◆ EXERCISE INSTRUCTIONS
Return a faithful copy of all the entries, omitting the images.

### RECORDS FOR THE EXERCISE

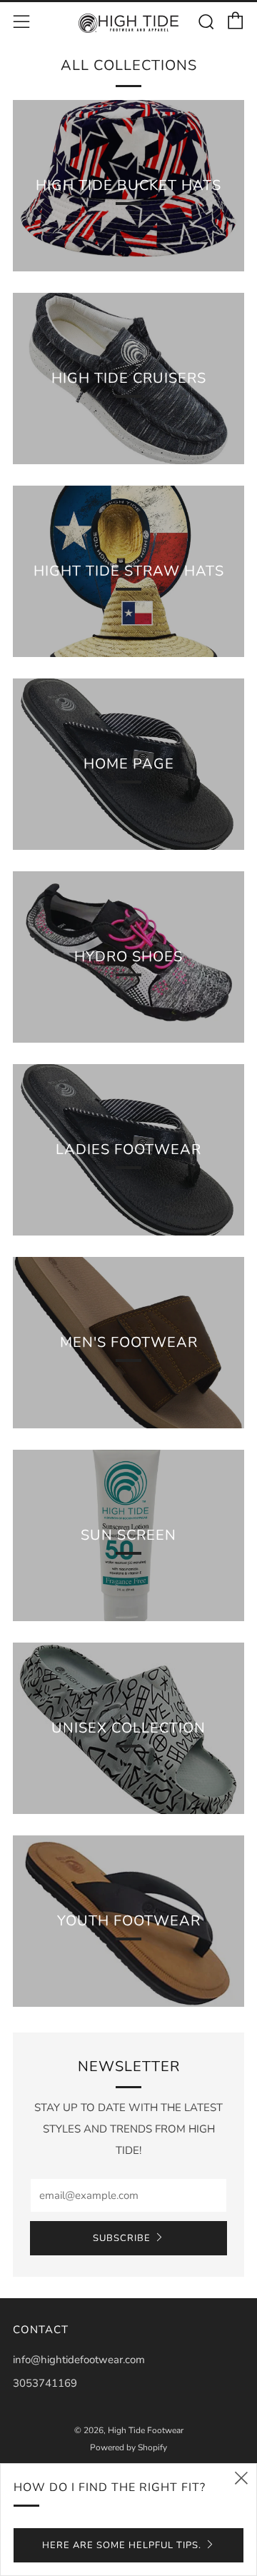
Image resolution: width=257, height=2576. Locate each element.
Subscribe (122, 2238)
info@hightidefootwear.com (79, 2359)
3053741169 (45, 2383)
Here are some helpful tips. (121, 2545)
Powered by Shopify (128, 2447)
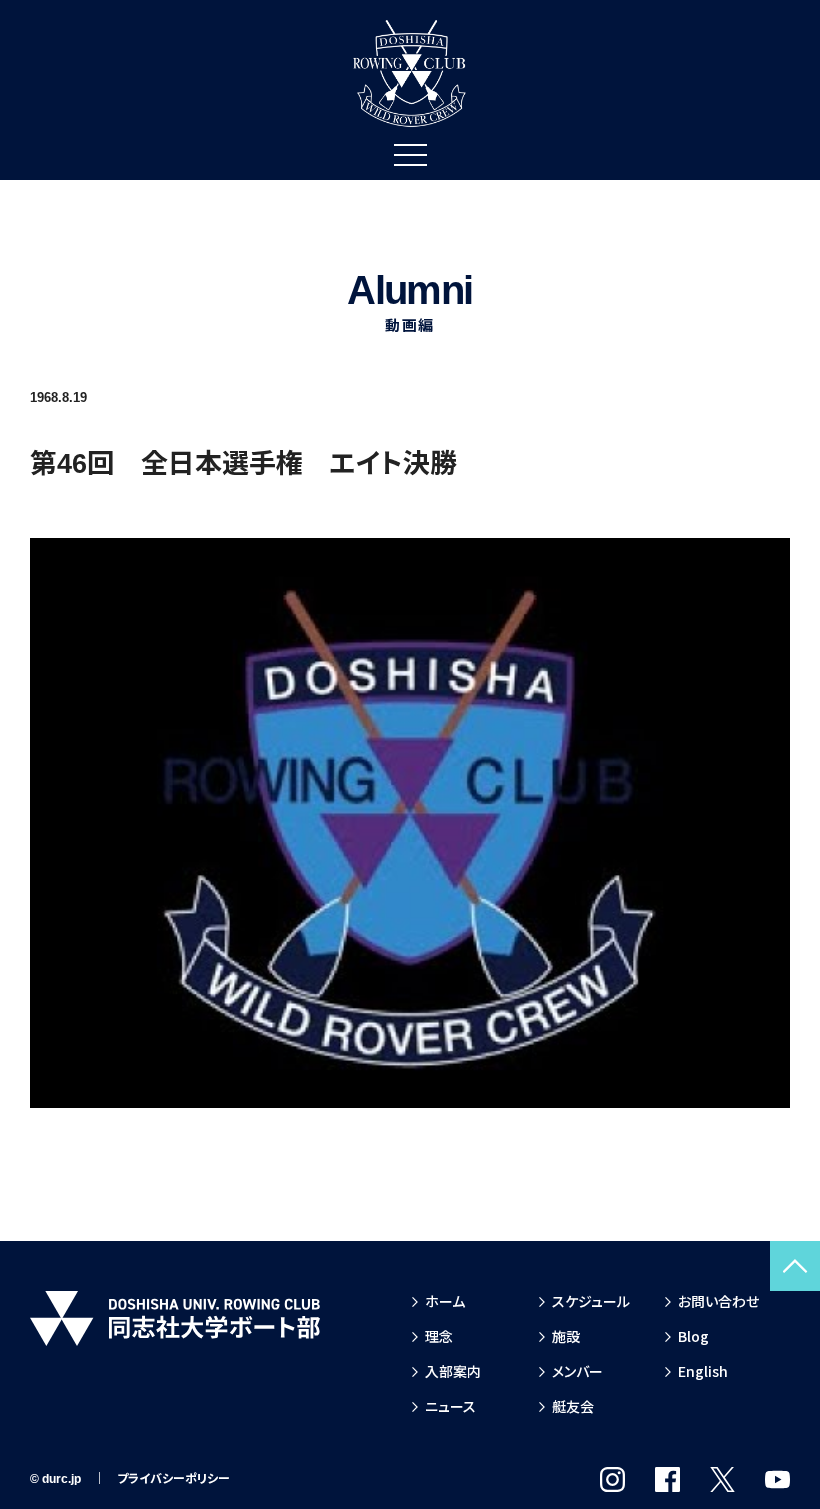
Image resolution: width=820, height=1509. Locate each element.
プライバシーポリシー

######

◆ RESPONSE BOX
Image resolution: width=257, height=2576. Locate each element.
Subscribe (122, 2238)
info@hightidefootwear.com (79, 2359)
3053741169 (45, 2383)
Here are some helpful tips. (121, 2545)
Powered by Shopify (128, 2447)
Image resolution: width=820, height=1509. Locate each element.
プライバシーポリシー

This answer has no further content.